As to the BOE report, “we respectfully disagree with them not in terms of the importance of climate change but in terms of the risk to our insurance business,” he said. Referring to the Berkshire analysis of the lack of insurance risk published in his annual letter, Buffett said, “It is a report that was concurred by Ajit Jain, who is our No. 1 expert on insurance risk. That does represent the view of the insurance division and myself as the chief risk officer.”.
Addressing Jones, Buffett said, “We have not been asked to my knowledge to write long-term contracts. Our primary insurers know that we look at it [risk] one year at a time and we will not write business that we think has a major negative probability. And they don’t expect us to write it.”
He continued: “It’s way less of a relational business than it’s been in the past. It’s much more a transactional business.”
Finally, he said, “If we lose a customer because they want us to do something stupid, then we lose a customer….We’re not going to do something disadvantageous to them just to maintain a relationship. That’s not really a relationship. That would be a subsidy.”
After nearly a half-hour of arguments from shareholders who urged Buffett to “think ahead of the crowd,” to take a stand on carbon taxes, and to spark a massive global transformation by divesting of from fossil fuels, Vice Chair Munger had enough.
“We’re in Omaha which is considerably above sea level, and we have no big economic interest in this in our insurance companies. We don’t write much of that catastrophic insurance we used to write.
“So, we’re asked as a corporation to take a public stance on very complicated issues. We’ve got crime in the cities. We’ve got a thousand complicated issues that are very material to our civilization. If we spent our time at the meeting taking public stands on all of them, I think it would be quite counterproductive. And I don’t like the fact that the people who constantly present this issue never discuss any solution except reducing consumption of fossil fuels. There are geoengineering possibilities that nobody is willing to talk about, and I think that’s asinine.
“So put me down as not welcoming,” he said, drawing immediate applause from shareholders in the room at the close of the meeting.
“There is also a possibility that within the scientific community there will be solutions that are beyond my limited knowledge of physics to conjure up myself,” he said. “If those things don’t come to pass, [then] it’s a planetary problem and it requires cooperation by very important countries,” he said.

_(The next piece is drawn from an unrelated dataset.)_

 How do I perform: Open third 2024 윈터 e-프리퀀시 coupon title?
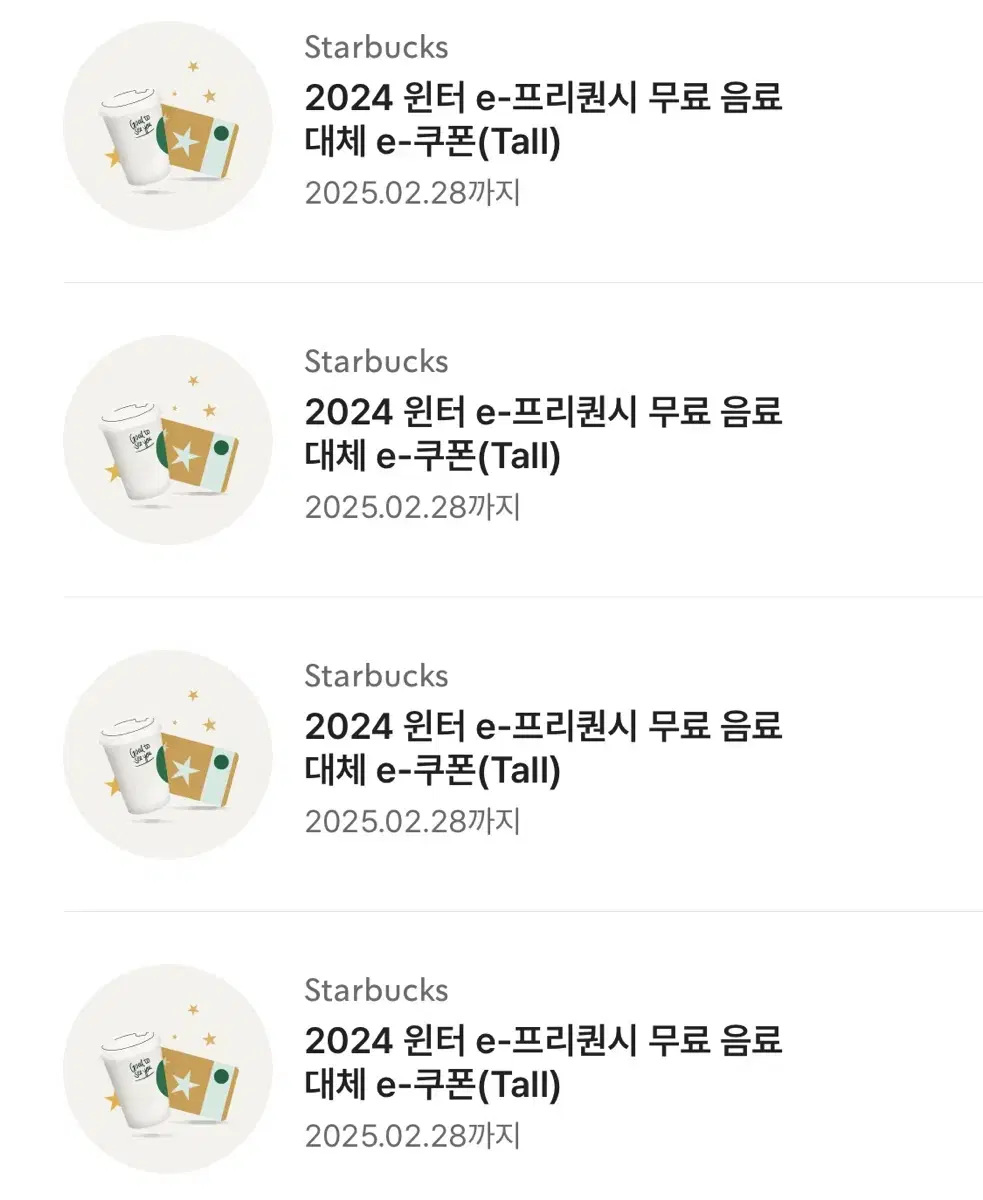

After the presentations, the resolution votes were cast, and the disclosure measure failed. The 69,114 votes for the disclosure were outnumbered by 531,720 against.
How S&P Assesses the Risk
But insurers and other financial services firms globally still face risks to reputation—and even litigation—when activists’ voices aren’t heard, S&P suggested in its report.
While insurance company exposures to these risks and others is difficult to quantify, S&P outlines the metrics that analysts are using to sort out the financial services firms likely to be hardest hit by climate change from those positioned to benefit from opportunities in the final section of its report.
Among them are:
- “Fossil fuel companies’ assets as a proportion of total assets,” which is one measure of transition risk.
- Capital requirements for insurance exposure to weather catastrophe, which measures physical exposure.
- The litigation culture of countries in which the company operates, listed as one of three measures of regulatory/legal risk.
- “Material noncompliance with major industry decarbonization initiatives” and a “history of bad ‘green’ publicity” are proxies to measure reputational risk.
For insurers, the business risk profile part of the rating assessment captures issues like regulatory risk (specifically in the Insurance Industry and Country Risk Assessment), while the financial risk profile includes a prospective view of capital adequacy (including the cat risk charge). The way in which carriers deal with climate change challenges is also incorporated in S&P’s views of management and governance and of enterprise risk management.